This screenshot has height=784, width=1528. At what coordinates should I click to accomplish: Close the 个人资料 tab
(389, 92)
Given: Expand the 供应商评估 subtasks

* * *

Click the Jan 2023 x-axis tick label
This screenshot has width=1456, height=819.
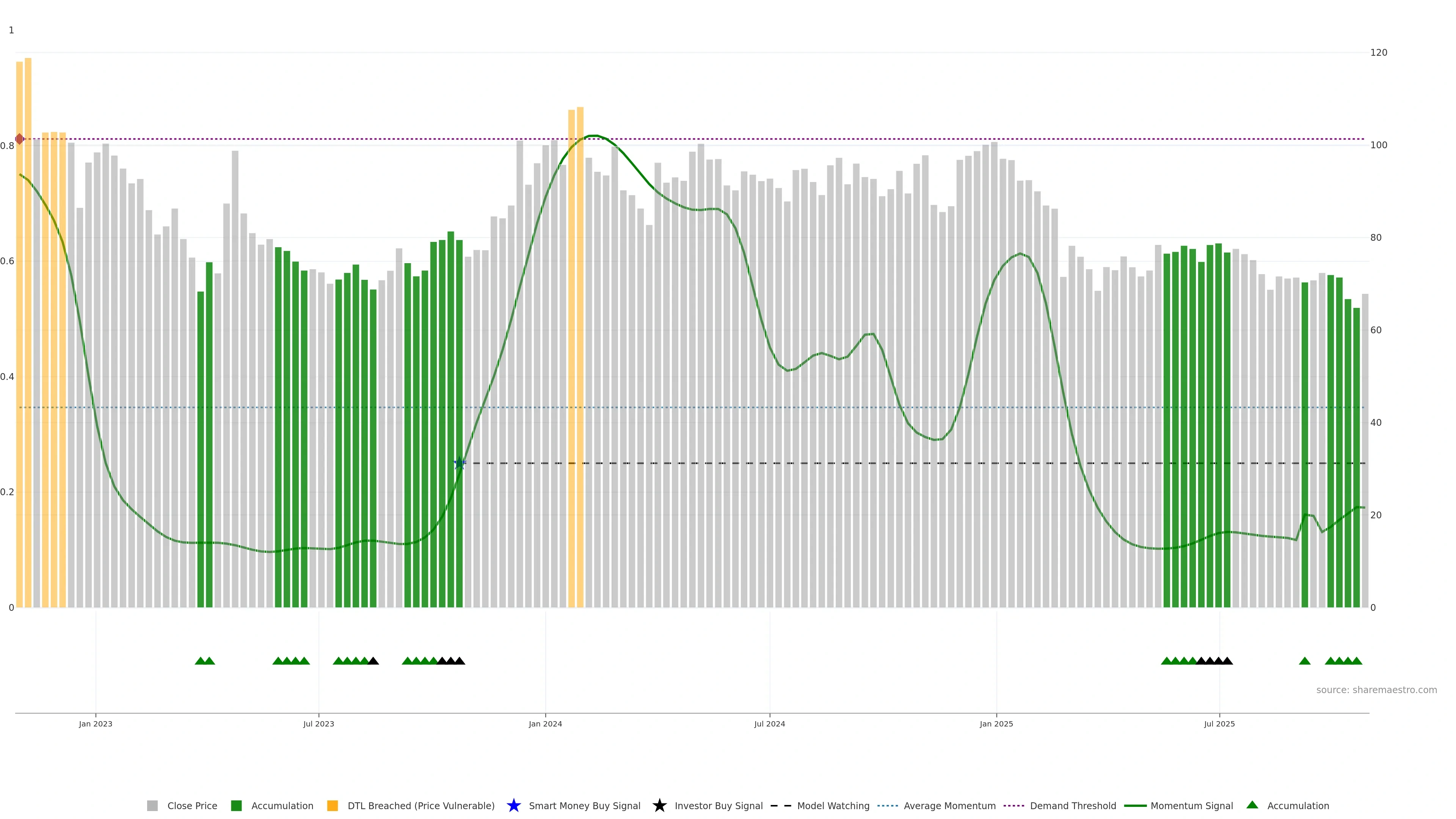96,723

## WHAT IS BEING ASKED:
Begin at the line that has "This screenshot has height=784, width=1528." in the entries above; stop after the line that has "Given: Expand the 供应商评估 subtasks". Transcribe exactly those lines and no others.

## ANSWER TO THIS PROBLEM:
This screenshot has height=784, width=1528. At what coordinates should I click to accomplish: Close the 个人资料 tab
(389, 92)
Given: Expand the 供应商评估 subtasks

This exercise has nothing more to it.